Document text:
-*-

Framer, Webflow, HubSpot, or Claude? Building a site in the AI age.
We just built the one you're reading. Here's how we chose — and why the question isn't really "which tool" anymore.
Framer, Webflow, HubSpot, or Claude? Building a site in the AI age.
A year ago, building this site would have meant a six-week project, a designer, a developer, and a stack of compromises in between. We built it in days. Not because the tools got cheaper — because the bottleneck moved.
For most of the web's history, the hard part of building a site was the building. Translating a design into working pages took skill, time, and a specialist. So the tools competed on that: how fast can we get you from blank canvas to launched site?
That race is basically over. Framer, Webflow, HubSpot, and a model like Claude can each get you to a polished, responsive, live website. The execution gap between them has narrowed to almost nothing. Which means the interesting question isn't "which one is best" — it's "what are you actually optimizing for?"
Four tools, four trade-offs.
We use all four, depending on the job. They're not really competitors so much as different answers to the question of who owns the result.

-*-

Extracted records:
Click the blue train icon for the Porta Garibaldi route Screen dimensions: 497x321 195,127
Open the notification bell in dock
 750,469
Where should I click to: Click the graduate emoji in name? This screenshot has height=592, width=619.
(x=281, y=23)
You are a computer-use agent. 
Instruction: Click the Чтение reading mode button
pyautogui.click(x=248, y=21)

-*-

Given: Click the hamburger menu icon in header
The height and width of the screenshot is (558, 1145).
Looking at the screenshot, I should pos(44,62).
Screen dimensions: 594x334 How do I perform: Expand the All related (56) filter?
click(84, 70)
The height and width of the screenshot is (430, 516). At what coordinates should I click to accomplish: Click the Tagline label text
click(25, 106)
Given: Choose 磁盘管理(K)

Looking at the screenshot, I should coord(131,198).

-*-

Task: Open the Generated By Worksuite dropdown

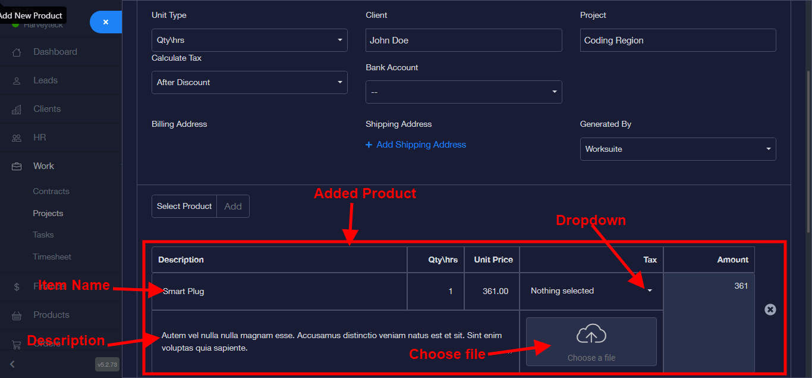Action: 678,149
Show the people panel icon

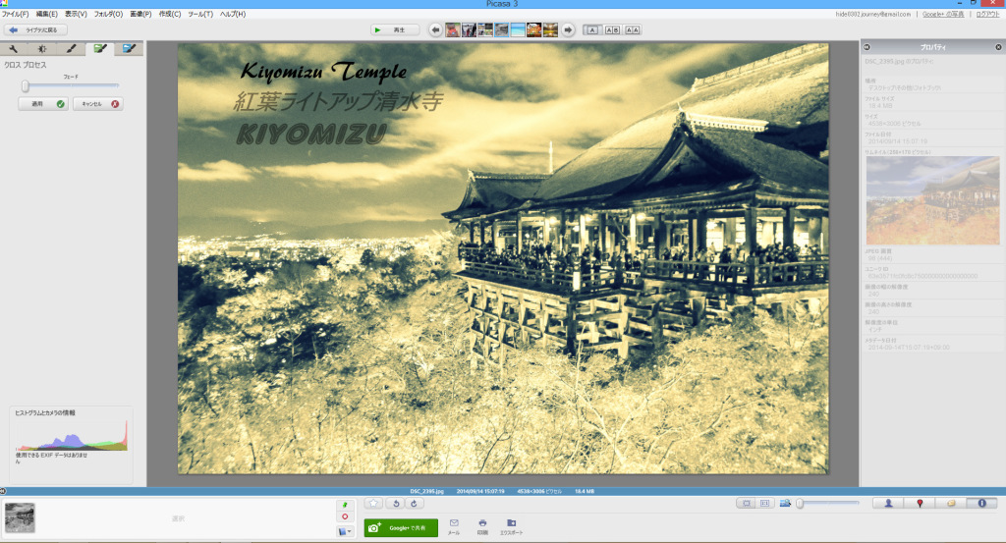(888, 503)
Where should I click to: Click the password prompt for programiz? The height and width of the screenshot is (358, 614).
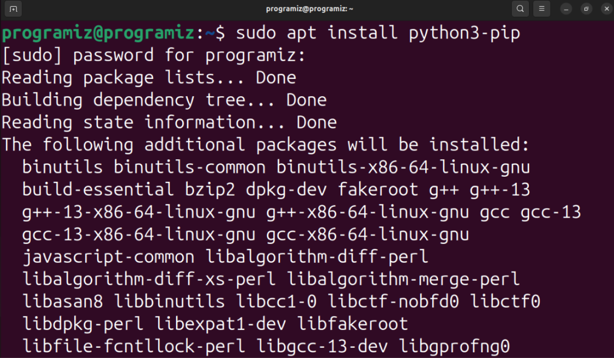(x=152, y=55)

-*-

To do:
1) Copy the part of the article on building a site in the AI age starting at "A year ago, building" and ending at "to launched site?".
2) List every website-building tool named in the article on building a site in the AI age.

Answers for this exercise:
1)
A year ago, building this site would have meant a six-week project, a designer, a developer, and a stack of compromises in between. We built it in days. Not because the tools got cheaper — because the bottleneck moved.
For most of the web's history, the hard part of building a site was the building. Translating a design into working pages took skill, time, and a specialist. So the tools competed on that: how fast can we get you from blank canvas to launched site?

2) Framer, Webflow, HubSpot, Claude